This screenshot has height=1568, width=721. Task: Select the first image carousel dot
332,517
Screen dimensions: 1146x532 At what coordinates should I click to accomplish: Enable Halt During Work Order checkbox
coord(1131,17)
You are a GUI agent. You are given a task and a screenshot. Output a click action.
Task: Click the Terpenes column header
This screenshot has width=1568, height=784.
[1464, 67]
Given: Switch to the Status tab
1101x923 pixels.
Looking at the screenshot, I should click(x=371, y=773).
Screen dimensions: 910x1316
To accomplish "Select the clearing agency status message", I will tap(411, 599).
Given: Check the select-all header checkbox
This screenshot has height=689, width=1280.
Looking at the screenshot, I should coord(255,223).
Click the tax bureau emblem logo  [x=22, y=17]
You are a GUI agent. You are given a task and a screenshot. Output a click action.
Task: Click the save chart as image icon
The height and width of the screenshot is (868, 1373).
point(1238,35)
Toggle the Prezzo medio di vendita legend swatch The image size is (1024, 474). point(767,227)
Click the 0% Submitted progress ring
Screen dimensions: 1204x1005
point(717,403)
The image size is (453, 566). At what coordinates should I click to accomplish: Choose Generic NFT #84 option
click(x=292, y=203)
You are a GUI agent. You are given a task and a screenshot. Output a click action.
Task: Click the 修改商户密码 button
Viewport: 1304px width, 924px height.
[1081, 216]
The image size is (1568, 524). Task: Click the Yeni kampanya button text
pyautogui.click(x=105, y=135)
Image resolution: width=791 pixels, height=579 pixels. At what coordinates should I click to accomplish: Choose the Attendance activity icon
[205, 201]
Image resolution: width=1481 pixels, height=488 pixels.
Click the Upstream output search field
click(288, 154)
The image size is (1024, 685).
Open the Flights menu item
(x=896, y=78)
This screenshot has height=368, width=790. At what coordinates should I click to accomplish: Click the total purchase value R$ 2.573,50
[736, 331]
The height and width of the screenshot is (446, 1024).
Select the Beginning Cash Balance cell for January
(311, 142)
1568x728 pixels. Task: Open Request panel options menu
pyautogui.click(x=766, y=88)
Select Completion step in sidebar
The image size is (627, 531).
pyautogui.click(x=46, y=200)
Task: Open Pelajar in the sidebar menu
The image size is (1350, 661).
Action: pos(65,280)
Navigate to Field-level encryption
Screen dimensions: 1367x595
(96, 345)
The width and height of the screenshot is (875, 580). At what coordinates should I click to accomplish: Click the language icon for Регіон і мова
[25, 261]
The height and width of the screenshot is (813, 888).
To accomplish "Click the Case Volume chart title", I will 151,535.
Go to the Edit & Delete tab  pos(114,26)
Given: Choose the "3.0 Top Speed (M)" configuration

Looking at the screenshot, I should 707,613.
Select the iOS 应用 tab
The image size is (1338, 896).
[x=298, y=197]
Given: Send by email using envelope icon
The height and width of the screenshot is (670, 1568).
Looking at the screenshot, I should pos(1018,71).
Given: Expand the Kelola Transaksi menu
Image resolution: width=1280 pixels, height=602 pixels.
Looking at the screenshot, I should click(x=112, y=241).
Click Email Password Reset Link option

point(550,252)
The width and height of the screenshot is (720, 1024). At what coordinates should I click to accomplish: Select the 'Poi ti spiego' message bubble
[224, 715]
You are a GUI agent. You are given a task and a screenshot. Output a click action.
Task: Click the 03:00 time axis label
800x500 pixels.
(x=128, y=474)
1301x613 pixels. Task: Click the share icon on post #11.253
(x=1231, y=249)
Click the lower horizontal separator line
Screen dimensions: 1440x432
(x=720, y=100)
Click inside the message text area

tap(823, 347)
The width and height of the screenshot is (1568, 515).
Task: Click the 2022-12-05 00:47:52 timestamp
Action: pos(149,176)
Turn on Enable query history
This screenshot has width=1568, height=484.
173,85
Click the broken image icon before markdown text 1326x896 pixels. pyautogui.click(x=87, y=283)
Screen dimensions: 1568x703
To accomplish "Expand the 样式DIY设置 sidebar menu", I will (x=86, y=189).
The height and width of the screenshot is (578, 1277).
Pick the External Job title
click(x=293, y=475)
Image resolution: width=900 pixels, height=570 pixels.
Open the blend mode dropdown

##########

→ Problem details: Reprint the listing above. Keep every line exactly as it is.

→ Written answer:
This screenshot has height=1568, width=721. Task: Select the first image carousel dot
332,517
Screen dimensions: 1146x532 At what coordinates should I click to accomplish: Enable Halt During Work Order checkbox
coord(1131,17)
You are a GUI agent. You are given a task and a screenshot. Output a click action.
Task: Click the Terpenes column header
This screenshot has width=1568, height=784.
[1464, 67]
Given: Switch to the Status tab
1101x923 pixels.
Looking at the screenshot, I should click(x=371, y=773).
Screen dimensions: 910x1316
To accomplish "Select the clearing agency status message", I will tap(411, 599).
Given: Check the select-all header checkbox
This screenshot has height=689, width=1280.
Looking at the screenshot, I should coord(255,223).
Click the tax bureau emblem logo  [x=22, y=17]
You are a GUI agent. You are given a task and a screenshot. Output a click action.
Task: Click the save chart as image icon
The height and width of the screenshot is (868, 1373).
point(1238,35)
Toggle the Prezzo medio di vendita legend swatch The image size is (1024, 474). point(767,227)
Click the 0% Submitted progress ring
Screen dimensions: 1204x1005
point(717,403)
The image size is (453, 566). At what coordinates should I click to accomplish: Choose Generic NFT #84 option
click(x=292, y=203)
You are a GUI agent. You are given a task and a screenshot. Output a click action.
Task: Click the 修改商户密码 button
Viewport: 1304px width, 924px height.
[1081, 216]
The image size is (1568, 524). Task: Click the Yeni kampanya button text
pyautogui.click(x=105, y=135)
Image resolution: width=791 pixels, height=579 pixels. At what coordinates should I click to accomplish: Choose the Attendance activity icon
[205, 201]
Image resolution: width=1481 pixels, height=488 pixels.
Click the Upstream output search field
click(288, 154)
The image size is (1024, 685).
Open the Flights menu item
(x=896, y=78)
This screenshot has height=368, width=790. At what coordinates should I click to accomplish: Click the total purchase value R$ 2.573,50
[736, 331]
The height and width of the screenshot is (446, 1024).
Select the Beginning Cash Balance cell for January
(311, 142)
1568x728 pixels. Task: Open Request panel options menu
pyautogui.click(x=766, y=88)
Select Completion step in sidebar
The image size is (627, 531).
pyautogui.click(x=46, y=200)
Task: Open Pelajar in the sidebar menu
The image size is (1350, 661).
Action: pos(65,280)
Navigate to Field-level encryption
Screen dimensions: 1367x595
(96, 345)
The width and height of the screenshot is (875, 580). At what coordinates should I click to accomplish: Click the language icon for Регіон і мова
[25, 261]
The height and width of the screenshot is (813, 888).
To accomplish "Click the Case Volume chart title", I will 151,535.
Go to the Edit & Delete tab  pos(114,26)
Given: Choose the "3.0 Top Speed (M)" configuration

Looking at the screenshot, I should 707,613.
Select the iOS 应用 tab
The image size is (1338, 896).
[x=298, y=197]
Given: Send by email using envelope icon
The height and width of the screenshot is (670, 1568).
Looking at the screenshot, I should pos(1018,71).
Given: Expand the Kelola Transaksi menu
Image resolution: width=1280 pixels, height=602 pixels.
Looking at the screenshot, I should click(x=112, y=241).
Click Email Password Reset Link option

point(550,252)
The width and height of the screenshot is (720, 1024). At what coordinates should I click to accomplish: Select the 'Poi ti spiego' message bubble
[224, 715]
You are a GUI agent. You are given a task and a screenshot. Output a click action.
Task: Click the 03:00 time axis label
800x500 pixels.
(x=128, y=474)
1301x613 pixels. Task: Click the share icon on post #11.253
(x=1231, y=249)
Click the lower horizontal separator line
Screen dimensions: 1440x432
(x=720, y=100)
Click inside the message text area

tap(823, 347)
The width and height of the screenshot is (1568, 515).
Task: Click the 2022-12-05 00:47:52 timestamp
Action: pos(149,176)
Turn on Enable query history
This screenshot has width=1568, height=484.
173,85
Click the broken image icon before markdown text 1326x896 pixels. pyautogui.click(x=87, y=283)
Screen dimensions: 1568x703
To accomplish "Expand the 样式DIY设置 sidebar menu", I will (x=86, y=189).
The height and width of the screenshot is (578, 1277).
Pick the External Job title
click(x=293, y=475)
Image resolution: width=900 pixels, height=570 pixels.
Open the blend mode dropdown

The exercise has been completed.